Data extracted from a collection:
= Beginning of Section =
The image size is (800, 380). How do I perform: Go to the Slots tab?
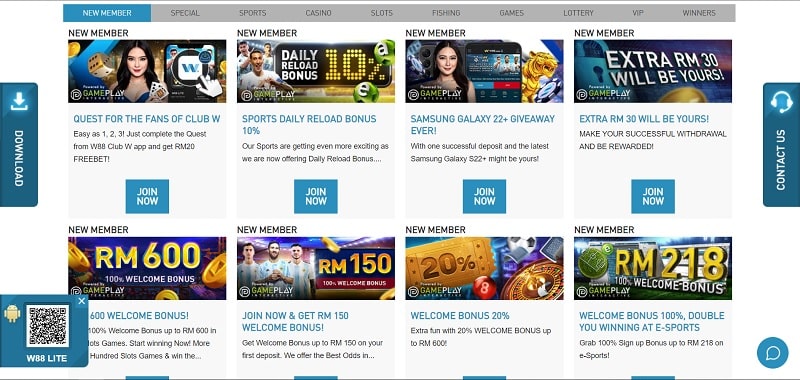pos(382,13)
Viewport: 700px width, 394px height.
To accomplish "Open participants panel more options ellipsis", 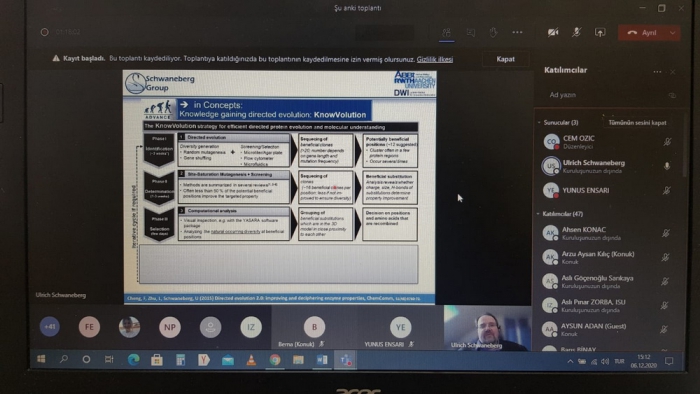I will [x=657, y=71].
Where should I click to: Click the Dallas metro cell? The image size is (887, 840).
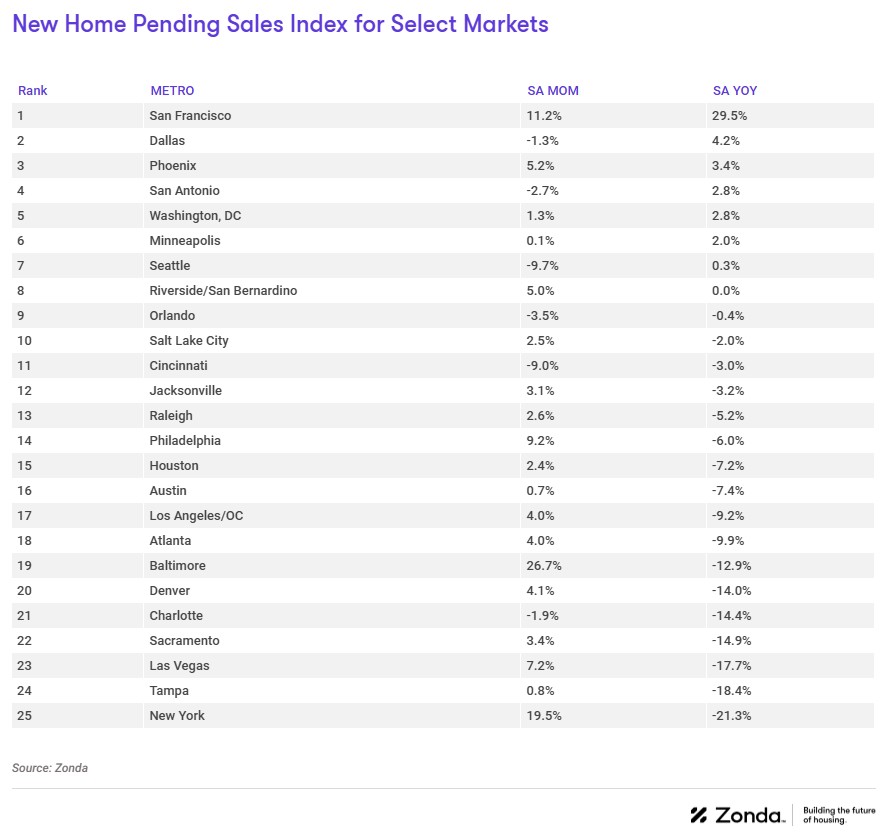(x=167, y=141)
= End of Section =
Aim of the exercise => Beginning at the line that contains "Where should I" and ending at the last line of the data, return each line exactly; no picture belongs in the copy.

Task output =>
Where should I click to: Click the Dallas metro cell? The image size is (887, 840).
(x=167, y=141)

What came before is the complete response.